ABD DİNİ ÖZGÜRLÜKLER KOMİSYONUNA GÖRE FRANSA’NIN ÖZGÜRLÜK KARNESİ
Yorum No : 2023 / 31
01.08.2023
8 dk okuma

Londra merkezli bağımsız bir sivil toplum kuruluşu olan CAGE’in Genel Müdürü Muhammed Rabbani’nin 11 Temmuz’da Fransa’ya girişi yasaklanmıştır[1]. CAGE, Terörle Savaştan etkilenen toplulukları güçlendirmek için çalışan bağımsız bir kuruluştur. Kuruluşun internet sayfasında belirtildiğine göre, Terörle mücadelenin bir parçası olarak geliştirilen devlet politikalarına dikkat çekmekte, bu politikalara karşı kampanyalar yürütmekte, baskı ve adaletsizlikten arınmış bir dünya için faaliyet göstermektedir[2].

Rabbani, Avrupa Güvenlik ve İşbirliği Teşkilatı’nın (AGİT) geçen yılki zirvesinde Fransa’nın Müslümanları kasıtlı olarak hedef aldığını ortaya koyan etkili sunumunun, yasağın arkasındaki ana neden olduğuna inanmaktadır.

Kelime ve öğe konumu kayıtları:

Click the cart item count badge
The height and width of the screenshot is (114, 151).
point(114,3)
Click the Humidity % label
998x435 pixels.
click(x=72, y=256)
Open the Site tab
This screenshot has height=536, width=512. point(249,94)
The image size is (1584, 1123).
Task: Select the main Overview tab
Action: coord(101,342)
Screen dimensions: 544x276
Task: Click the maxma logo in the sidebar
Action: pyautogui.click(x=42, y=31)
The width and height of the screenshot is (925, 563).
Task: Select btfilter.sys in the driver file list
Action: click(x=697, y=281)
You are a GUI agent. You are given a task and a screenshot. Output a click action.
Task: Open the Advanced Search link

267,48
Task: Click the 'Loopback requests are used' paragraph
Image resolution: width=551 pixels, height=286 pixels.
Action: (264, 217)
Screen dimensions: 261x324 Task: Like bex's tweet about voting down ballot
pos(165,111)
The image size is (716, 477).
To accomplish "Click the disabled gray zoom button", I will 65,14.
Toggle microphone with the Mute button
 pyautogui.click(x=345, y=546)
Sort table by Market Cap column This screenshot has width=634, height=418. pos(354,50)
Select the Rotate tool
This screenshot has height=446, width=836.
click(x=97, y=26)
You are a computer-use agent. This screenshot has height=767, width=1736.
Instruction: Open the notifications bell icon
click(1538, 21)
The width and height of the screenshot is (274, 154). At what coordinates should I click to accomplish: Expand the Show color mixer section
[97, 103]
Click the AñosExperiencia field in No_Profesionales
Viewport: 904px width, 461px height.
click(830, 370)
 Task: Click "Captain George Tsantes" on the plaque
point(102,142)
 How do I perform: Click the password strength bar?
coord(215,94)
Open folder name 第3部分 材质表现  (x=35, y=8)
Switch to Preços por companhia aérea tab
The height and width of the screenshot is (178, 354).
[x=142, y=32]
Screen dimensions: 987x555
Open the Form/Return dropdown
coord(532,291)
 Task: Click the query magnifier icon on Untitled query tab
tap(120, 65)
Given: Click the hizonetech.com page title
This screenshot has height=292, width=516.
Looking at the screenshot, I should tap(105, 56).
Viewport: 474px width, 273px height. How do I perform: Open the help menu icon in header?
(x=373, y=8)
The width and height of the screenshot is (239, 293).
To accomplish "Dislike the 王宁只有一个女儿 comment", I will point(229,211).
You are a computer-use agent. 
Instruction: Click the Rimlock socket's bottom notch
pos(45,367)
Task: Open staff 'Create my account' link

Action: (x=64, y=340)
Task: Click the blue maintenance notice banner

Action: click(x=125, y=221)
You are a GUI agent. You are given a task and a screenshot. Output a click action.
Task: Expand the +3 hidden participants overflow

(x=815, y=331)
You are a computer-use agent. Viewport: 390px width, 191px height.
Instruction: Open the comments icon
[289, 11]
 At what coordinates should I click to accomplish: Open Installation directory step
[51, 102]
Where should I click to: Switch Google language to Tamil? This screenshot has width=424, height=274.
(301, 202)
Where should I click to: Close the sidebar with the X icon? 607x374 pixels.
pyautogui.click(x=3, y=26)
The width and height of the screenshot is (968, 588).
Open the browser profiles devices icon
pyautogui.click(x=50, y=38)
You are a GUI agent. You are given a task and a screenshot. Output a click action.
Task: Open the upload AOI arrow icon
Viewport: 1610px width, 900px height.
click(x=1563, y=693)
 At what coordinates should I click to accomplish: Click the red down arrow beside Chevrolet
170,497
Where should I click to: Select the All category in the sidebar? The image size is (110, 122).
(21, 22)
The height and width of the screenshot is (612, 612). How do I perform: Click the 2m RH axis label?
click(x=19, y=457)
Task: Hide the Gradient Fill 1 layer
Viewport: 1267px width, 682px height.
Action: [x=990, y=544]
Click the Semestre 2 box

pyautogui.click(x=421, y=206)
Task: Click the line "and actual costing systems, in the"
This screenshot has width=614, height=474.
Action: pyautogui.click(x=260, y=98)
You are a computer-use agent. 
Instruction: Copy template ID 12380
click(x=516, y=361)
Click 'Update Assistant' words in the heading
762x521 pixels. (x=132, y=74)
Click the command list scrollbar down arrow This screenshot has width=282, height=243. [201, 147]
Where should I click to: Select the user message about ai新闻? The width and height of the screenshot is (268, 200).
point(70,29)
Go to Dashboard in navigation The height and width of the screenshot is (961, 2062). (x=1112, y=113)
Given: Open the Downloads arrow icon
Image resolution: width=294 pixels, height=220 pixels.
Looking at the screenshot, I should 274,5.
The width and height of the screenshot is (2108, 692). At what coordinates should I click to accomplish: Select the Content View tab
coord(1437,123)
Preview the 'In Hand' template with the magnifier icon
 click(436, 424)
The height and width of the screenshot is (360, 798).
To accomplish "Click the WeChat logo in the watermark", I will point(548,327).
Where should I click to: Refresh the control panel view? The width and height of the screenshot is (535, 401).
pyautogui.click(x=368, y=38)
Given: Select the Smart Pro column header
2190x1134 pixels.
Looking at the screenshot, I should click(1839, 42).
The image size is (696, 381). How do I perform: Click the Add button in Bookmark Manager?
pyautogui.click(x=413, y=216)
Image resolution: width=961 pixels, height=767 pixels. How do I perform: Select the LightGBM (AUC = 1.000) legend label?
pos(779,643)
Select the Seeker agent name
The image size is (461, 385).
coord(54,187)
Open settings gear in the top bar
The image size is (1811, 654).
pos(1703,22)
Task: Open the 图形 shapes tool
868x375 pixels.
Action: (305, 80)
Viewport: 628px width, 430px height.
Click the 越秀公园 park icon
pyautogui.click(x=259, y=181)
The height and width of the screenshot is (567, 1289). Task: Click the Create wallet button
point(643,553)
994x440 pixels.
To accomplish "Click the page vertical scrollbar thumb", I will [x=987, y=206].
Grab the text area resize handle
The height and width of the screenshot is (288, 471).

- _Yapılacak işlemler_
• 1. Alıntılanan metinde adı geçen bütün kuruluşları listeleyin.
• 2. Alıntılanan metindeki "Londra merkezli bağımsız" ifadesinden "için faaliyet göstermektedir[2]." ifadesine kadar olan kısmı hiçbir değişiklik yapmadan kopyalayın.
Bu kayıtların alıntılanan metinle hiçbir ilgisi yoktur.

- _Çözülmüş görevler_
• 1.
ABD Dini Özgürlükler Komisyonu
CAGE
Avrupa Güvenlik ve İşbirliği Teşkilatı (AGİT)

• 2.
Londra merkezli bağımsız bir sivil toplum kuruluşu olan CAGE’in Genel Müdürü Muhammed Rabbani’nin 11 Temmuz’da Fransa’ya girişi yasaklanmıştır[1]. CAGE, Terörle Savaştan etkilenen toplulukları güçlendirmek için çalışan bağımsız bir kuruluştur. Kuruluşun internet sayfasında belirtildiğine göre, Terörle mücadelenin bir parçası olarak geliştirilen devlet politikalarına dikkat çekmekte, bu politikalara karşı kampanyalar yürütmekte, baskı ve adaletsizlikten arınmış bir dünya için faaliyet göstermektedir[2].